Hi.
On Sat, Mar 12, 2022 at 07:07:15PM +0000, Shakeel Butt shakeelb@google.com wrote:
So, I will focus on the error rate in this email.
(OK, I'll stick to error estimate (for long-term) in this message and will send another about the current patch.)
[...]
The benefit this was traded for was the greater accuracy, the possible error is:
- before
- O(nr_cpus * nr_cgroups(subtree) * MEMCG_CHARGE_BATCH) (1)
Please note that (1) is the possible error for each stat item and without any time bound.
I agree (forgot to highlight this can stuck forever).
- after O(nr_cpus * MEMCG_CHARGE_BATCH) // sync. flush
The above is across all the stat items.
Can it be used to argue about the error? E.g. nr_cpus * MEMCG_CHARGE_BATCH / nr_counters looks appealing but that's IMO too optimistic.

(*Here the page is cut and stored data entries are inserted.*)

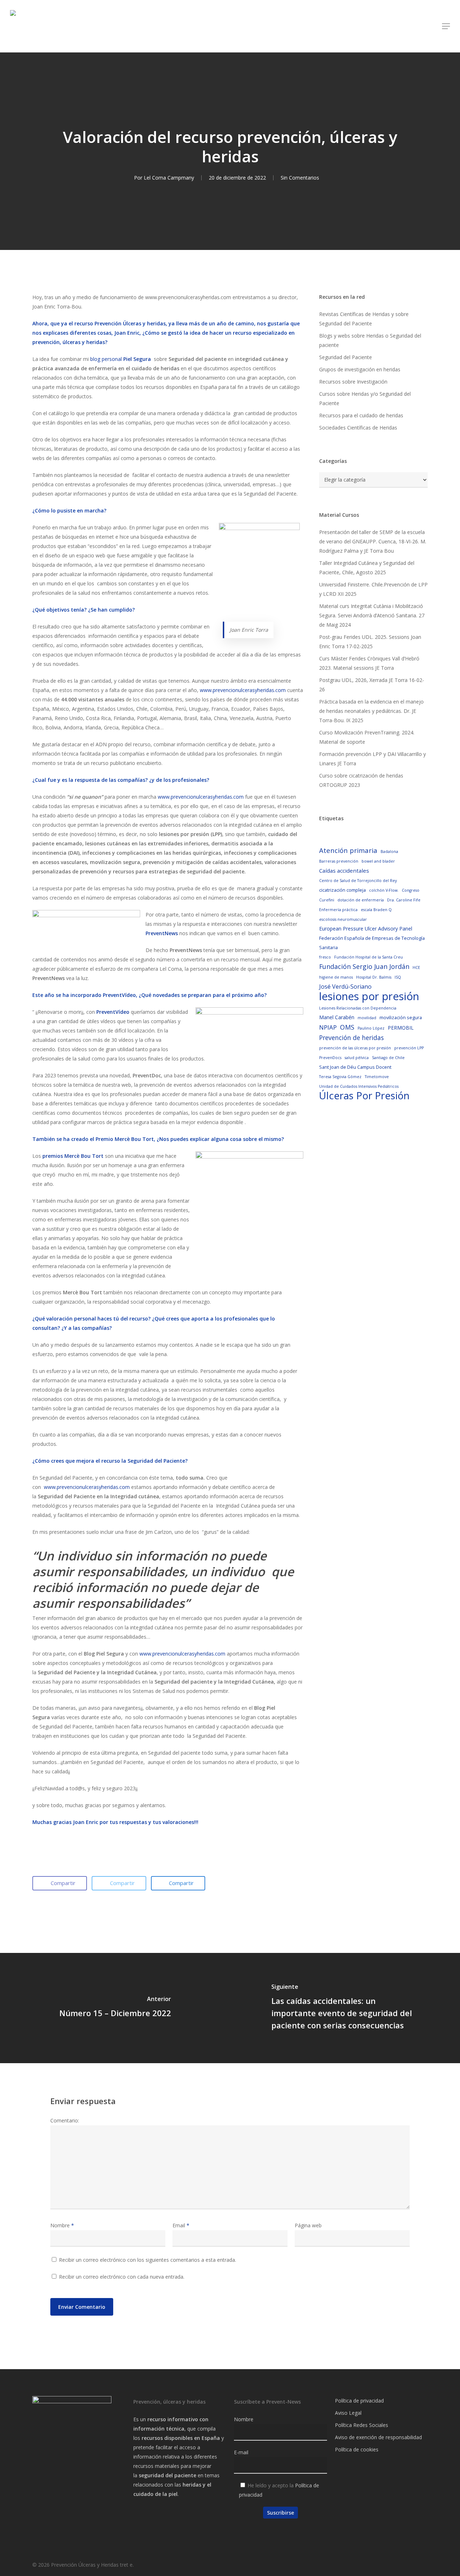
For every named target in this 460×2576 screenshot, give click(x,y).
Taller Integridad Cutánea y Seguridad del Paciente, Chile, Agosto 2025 (366, 568)
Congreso (410, 890)
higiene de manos (336, 977)
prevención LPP (409, 1047)
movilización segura (401, 1017)
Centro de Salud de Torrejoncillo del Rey (358, 880)
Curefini (326, 899)
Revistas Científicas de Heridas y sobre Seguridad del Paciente (364, 319)
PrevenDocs (330, 1057)
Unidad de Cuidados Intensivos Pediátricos (359, 1086)
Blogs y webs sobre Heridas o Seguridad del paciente (370, 340)
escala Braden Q (376, 909)
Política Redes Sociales (361, 2425)
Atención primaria (348, 850)
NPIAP (328, 1027)
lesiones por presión (369, 996)
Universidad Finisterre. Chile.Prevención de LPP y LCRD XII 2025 (373, 589)
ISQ (398, 977)
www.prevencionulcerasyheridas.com (243, 690)
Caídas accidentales (344, 870)
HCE (416, 967)
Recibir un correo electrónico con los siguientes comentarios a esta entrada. (147, 2259)
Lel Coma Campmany (169, 177)
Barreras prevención (338, 861)
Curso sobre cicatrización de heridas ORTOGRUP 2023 (361, 780)
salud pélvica (357, 1057)
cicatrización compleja (342, 890)
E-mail (241, 2452)
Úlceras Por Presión (364, 1095)
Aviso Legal (348, 2412)
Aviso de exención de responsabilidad (378, 2437)
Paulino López (371, 1028)
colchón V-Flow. (384, 890)
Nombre (62, 2225)
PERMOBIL (401, 1027)
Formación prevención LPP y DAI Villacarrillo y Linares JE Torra (372, 759)
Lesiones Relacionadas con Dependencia (357, 1008)
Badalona (389, 851)
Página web (308, 2225)
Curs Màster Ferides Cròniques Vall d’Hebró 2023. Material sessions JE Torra (369, 663)
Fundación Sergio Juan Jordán (364, 966)
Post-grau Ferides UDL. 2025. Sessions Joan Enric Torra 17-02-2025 (370, 641)
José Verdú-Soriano (345, 986)
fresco (325, 957)
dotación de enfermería (360, 899)
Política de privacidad (359, 2400)
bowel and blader (378, 861)
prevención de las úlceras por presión (355, 1047)
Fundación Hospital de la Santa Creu (368, 957)
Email (180, 2225)
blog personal (120, 359)
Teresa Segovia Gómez (340, 1076)
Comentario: (64, 2120)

The individual item updates are correlated so in practice a single item would see a lower error than my first relation but without delving too much into correlations the upper bound is nr_counters independent.
I don't get the reason of breaking 'cr' into individual stat item or counter. What is the benefit? We want to keep the error rate decoupled from the number of counters (or stat items).
It's just a model, it should capture that every stat item (change) contributes to the common error estimate. (So it moves more towards the nr_cpus * MEMCG_CHARGE_BATCH / nr_counters per-item error (but here we're asking about processing time.))
[...]
My main reason behind trying NR_MEMCG_EVENTS was to reduce flush_work by reducing nr_counters and I don't think nr_counters should have an impact on Δt.
The higher number of items is changing, the sooner they accumulate the target error, no?
(Δt is not the periodic flush period, it's variable time between two sync flushes.)
Michal